»In which all transit is easy
Can you live in San Francisco without a car?
The San Francisco Chronicle amusingly claims that transit around the Bay Area is "easy", setting themselves up as too easy a target.
How is getting around the Bay Area on public transit easy? Trains don't run 24 hours, meaning that on Sunday I cannot take BART until eight o'clock; meaning that for much of the last year, I could not take light-rail inbound from Downtown San Francisco, but instead needed to rely on MUNI's erratic, poorly-labelled, and tediously slow surface buses; I could (and often do) go on about this, but I find any assertion that San Francisco is easy to get around with public transit laughable.
I have found walking home from Downtown faster on foot than by bus, even during rush hour (!!) with three bus lines, a trolley, and two train lines to compete against; I still consider that cycling from point to point in San Francisco is more efficient than MUNI. To those who say that you wind up smelly and sweaty, consider how smelly and damn nasty MUNI buses are.
In a small way, I am happy that car-sharing, the focus of the Chronicle's article, has succeeded in San Francisco; but this does not improve public transit, and may in fact distract funding from improving transit in the Bay Area.
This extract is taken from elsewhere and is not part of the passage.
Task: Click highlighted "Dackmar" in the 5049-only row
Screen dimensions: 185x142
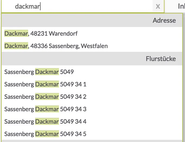Action: click(47, 72)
Car-sharing may reduce private car ownership, and encourage drivers to consolidate trips, and cut down on the onerous and contentious task of parking (hey, jackassaurus parked across our driveway! that's not a spot! I will twist your windshield wipers, use a Sharpie on your paint, kick some of the fresh dog shit from nearby Duboce Park onto your door handle, and other nasty tricks I learned from a well-dressed man with a dog under his arm at the Ferry Building). I really wish that public transit in the Bay Area were free or lower-cost, that it ran more frequently (really frequently); I don't buy the local-vs-express argument that MUNI uses in planning routes, and I don't appreciate the lack of dedicated transit zones, and I really can't stand how the different services fail to interoperate).